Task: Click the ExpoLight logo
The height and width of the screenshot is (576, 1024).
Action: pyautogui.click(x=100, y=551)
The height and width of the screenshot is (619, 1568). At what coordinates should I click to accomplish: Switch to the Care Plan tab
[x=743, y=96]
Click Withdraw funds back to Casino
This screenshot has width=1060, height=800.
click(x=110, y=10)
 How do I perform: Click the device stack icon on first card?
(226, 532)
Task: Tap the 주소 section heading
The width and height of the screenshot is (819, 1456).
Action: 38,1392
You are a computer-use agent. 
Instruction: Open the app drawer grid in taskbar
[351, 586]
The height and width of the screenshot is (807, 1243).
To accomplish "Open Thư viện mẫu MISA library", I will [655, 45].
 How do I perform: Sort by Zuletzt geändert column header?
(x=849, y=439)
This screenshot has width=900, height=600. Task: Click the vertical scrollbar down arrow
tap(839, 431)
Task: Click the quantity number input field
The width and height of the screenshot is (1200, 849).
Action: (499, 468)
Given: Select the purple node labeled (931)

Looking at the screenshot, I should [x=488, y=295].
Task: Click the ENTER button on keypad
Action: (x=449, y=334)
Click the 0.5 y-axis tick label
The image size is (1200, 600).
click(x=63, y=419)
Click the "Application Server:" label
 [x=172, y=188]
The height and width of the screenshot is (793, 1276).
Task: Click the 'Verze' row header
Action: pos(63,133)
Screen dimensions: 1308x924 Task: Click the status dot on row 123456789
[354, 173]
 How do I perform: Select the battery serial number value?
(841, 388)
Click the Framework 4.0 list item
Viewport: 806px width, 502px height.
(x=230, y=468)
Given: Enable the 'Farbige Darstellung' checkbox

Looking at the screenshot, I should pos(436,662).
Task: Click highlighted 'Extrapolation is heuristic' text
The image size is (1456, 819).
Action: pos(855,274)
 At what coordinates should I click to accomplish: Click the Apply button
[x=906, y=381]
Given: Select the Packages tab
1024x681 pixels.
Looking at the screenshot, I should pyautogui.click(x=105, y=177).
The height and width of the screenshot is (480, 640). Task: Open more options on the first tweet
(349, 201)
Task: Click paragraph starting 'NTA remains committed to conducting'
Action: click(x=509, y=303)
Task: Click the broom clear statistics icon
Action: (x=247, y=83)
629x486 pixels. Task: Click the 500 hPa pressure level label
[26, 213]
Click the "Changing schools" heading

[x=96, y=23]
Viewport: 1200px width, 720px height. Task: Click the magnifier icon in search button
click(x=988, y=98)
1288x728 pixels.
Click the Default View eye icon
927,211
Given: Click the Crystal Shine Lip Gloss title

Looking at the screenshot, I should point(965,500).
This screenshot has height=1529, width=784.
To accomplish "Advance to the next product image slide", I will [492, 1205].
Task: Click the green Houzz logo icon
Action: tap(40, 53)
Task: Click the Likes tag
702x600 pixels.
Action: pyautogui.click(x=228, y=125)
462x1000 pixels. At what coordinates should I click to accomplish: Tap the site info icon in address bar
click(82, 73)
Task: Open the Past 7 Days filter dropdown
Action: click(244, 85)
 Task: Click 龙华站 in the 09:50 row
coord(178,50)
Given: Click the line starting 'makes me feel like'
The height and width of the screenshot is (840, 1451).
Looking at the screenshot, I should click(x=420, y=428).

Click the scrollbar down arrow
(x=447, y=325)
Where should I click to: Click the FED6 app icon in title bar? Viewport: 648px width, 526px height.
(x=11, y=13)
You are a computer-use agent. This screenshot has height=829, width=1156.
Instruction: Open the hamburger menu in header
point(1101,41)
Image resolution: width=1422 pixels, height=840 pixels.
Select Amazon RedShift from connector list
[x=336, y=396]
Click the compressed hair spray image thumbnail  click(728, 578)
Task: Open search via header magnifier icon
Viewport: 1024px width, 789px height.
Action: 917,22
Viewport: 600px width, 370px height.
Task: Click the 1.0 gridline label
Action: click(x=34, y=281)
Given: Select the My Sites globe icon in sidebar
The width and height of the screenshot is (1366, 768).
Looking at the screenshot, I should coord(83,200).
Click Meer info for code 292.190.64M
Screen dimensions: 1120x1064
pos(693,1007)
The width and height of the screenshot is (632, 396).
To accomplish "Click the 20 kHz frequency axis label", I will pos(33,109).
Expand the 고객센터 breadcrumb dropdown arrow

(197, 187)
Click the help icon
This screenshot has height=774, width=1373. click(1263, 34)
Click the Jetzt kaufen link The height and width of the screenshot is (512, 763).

*TASK DETAILS:* Find the lines in the data that include "agent", then copy each of them.

*EXERCISE SOLUTION:*
You are a computer-use agent. 
You are a computer-use agent. This screenshot has height=829, width=1156.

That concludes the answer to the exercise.